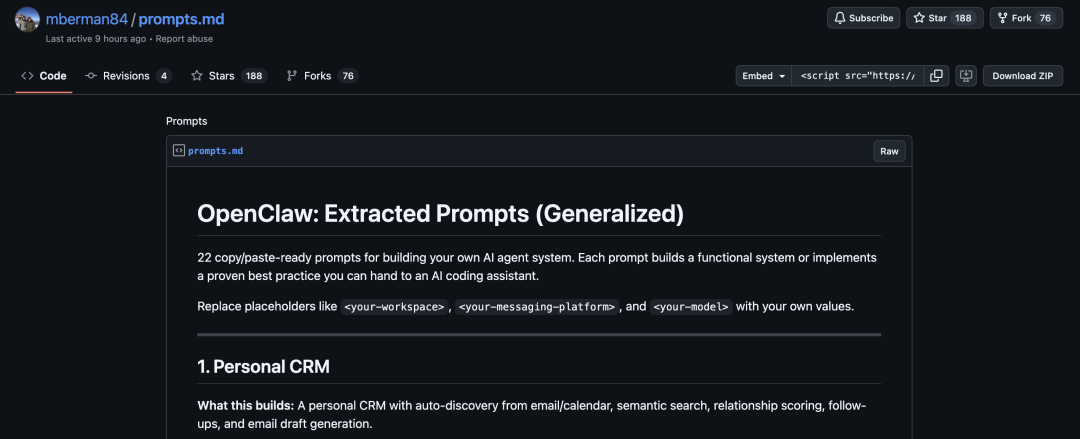The height and width of the screenshot is (439, 1080).
Task: Click the mberman84 profile avatar
Action: point(28,20)
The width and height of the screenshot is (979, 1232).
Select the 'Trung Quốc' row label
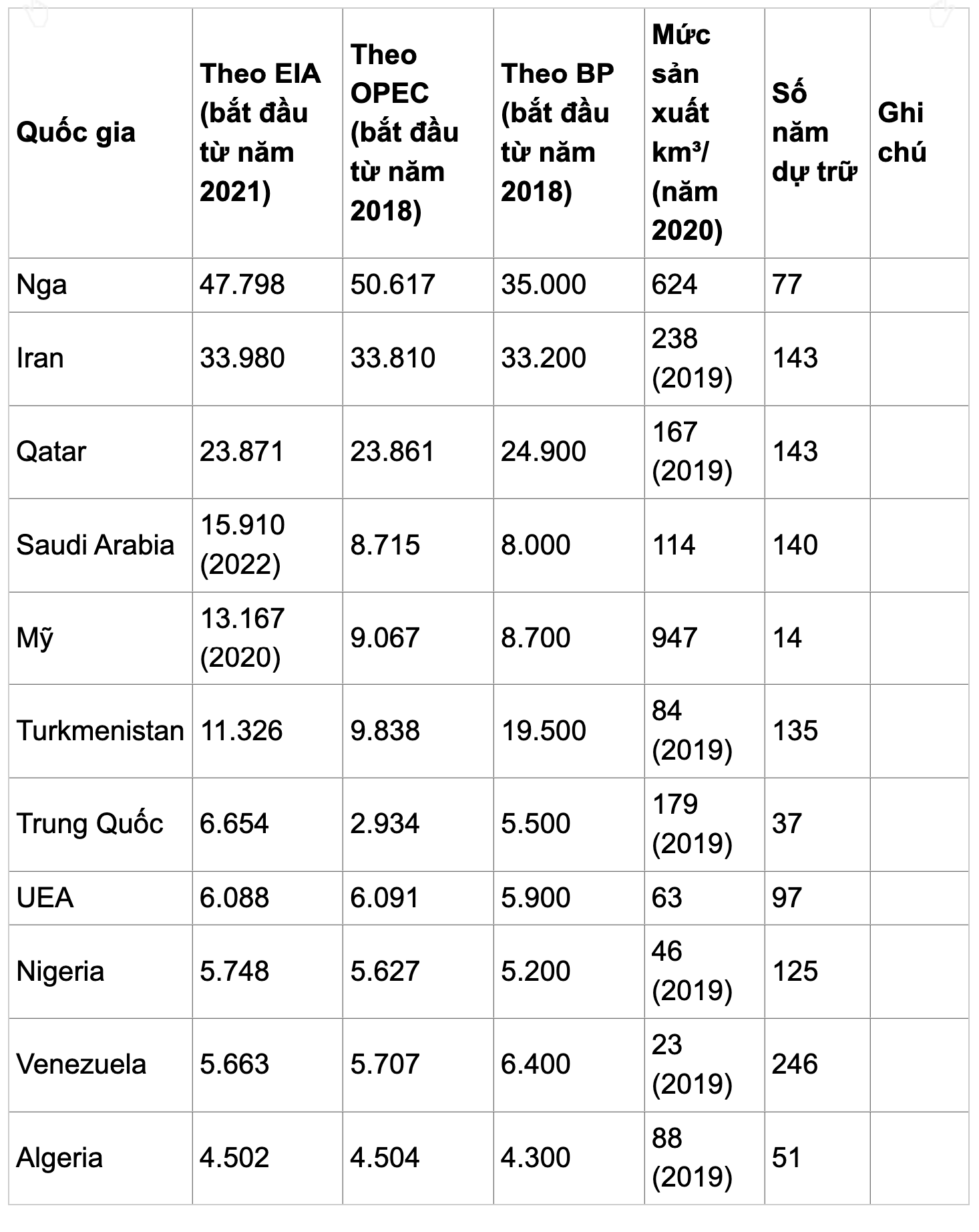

============

An exact restatement of the lines from the one holding "The width and" through the end of the entries, both ends included, is the whole answer. Pictures stay out.

The width and height of the screenshot is (979, 1232).
Select the 'Trung Quốc' row label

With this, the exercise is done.